Don’t like almonds? You can replace them with other nuts of your choice, such as walnuts, hazelnuts, pistachios.
How about making it together?! Let’s look at the ingredients and make sure to read till the end for useful tips on executing this recipe and a little gift for you ❤️
More indulgent recipes for your breakfast:
- Difficulty: Very Easy
- Cost: Medium
- Preparation time: 20 Minutes
- Portions: about 12 people
- Cooking methods: Electric oven
- Cuisine: Italian
- Seasonality: All seasons
Ingredients
- 3 Eggs (medium)
- 2 3/4 cups All-purpose flour
- 1 cup Sugar (if you like it less sweet, 3/4 cup is also fine)
- 1 cup Water (or milk if you're not intolerant)
- 1/3 cup Corn oil
- 3/4 cup Almonds
- A few drops Almond flavor
- 1 packet Baking powder for desserts
Tools
- Bowl
- Mixer
- Sieve
- Spatula
- Bundt cake mold
Preparation
Mold 9-10 inches
First, coarsely chop the almonds with a knife. I used unpeeled almonds for a more intense flavor. If you prefer, you can peel them by boiling them for a few minutes in boiling water and then removing the skin.Crack the whole medium eggs into a bowl, add the sugar, a few drops of almond flavor, and beat for at least 5 minutes with an electric whisk until you get a light and fluffy mixture.

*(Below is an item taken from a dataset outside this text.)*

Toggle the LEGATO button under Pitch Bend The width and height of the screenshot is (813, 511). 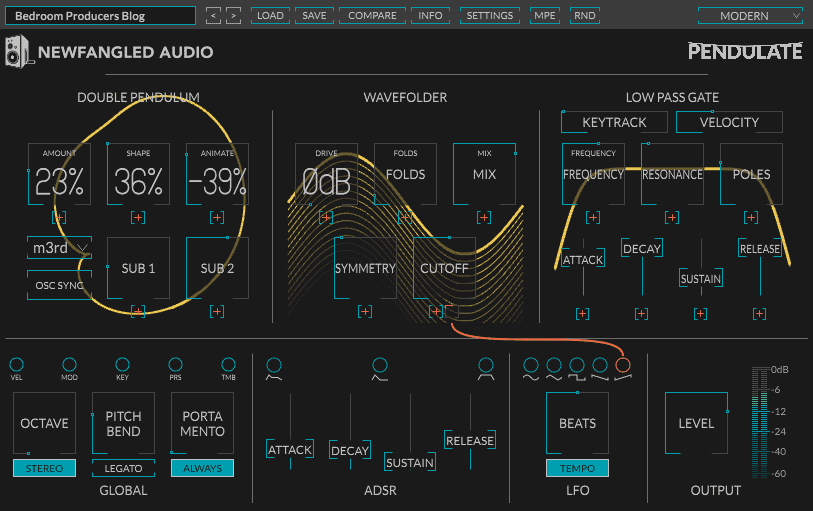click(x=123, y=468)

Then, slowly add the oil and water (at room temperature) and mix with the whisks. Incorporate the previously sifted flour and baking powder and continue to mix until the ingredients are well combined.
Finally, incorporate the chopped almonds and mix with a spatula. Pour the entire mixture into a previously greased and floured bundt cake mold.
Sprinkle the surface with a generous amount of sugar, which will form a deliciously crunchy crust (you can skip this step).
Bake in a preheated oven in static mode at 350°F for about 45 minutes. After the time, always do the “toothpick test” to check if it’s cooked. If it comes out dry, remove from the oven; otherwise, continue until fully cooked.
Once ready, remove from the oven and let it cool before removing it from the mold. And voilà, your simple but delicious Almond Bundt Cake is ready, soft and fragrant!!
Enjoy your meal and see you at the next recipe!!
Article protected by copyright © – Gabriella Geroni © All Rights Reserved
Notes
My oven only has a fan mode, is that okay?
Yes, of course, in this case, you can lower it to 350°F and if after 30 minutes (NOT BEFORE) you notice that the surface has become too dark, you can cover it with a sheet of parchment paper, opening and closing the oven quickly.
I don’t like almonds, how can I replace them?
When the main ingredient of the recipe is not to one’s liking, I always find it a bit difficult to imagine an adequate replacement because whatever it is, it will result in a different product, especially in taste! In this case, you can use, as previously mentioned, other nuts like walnuts, hazelnuts, or pistachios. I don’t recommend other types of substitutions because it would be like radically changing the recipe 😉
Instead of whole almonds cut with a knife, can I use ready-made almond flour?
Yes, but unlike this, you will get a less rustic consistency precisely because there won’t be almond pieces inside. It’s excellent either way; you can also try both versions and choose your favorite.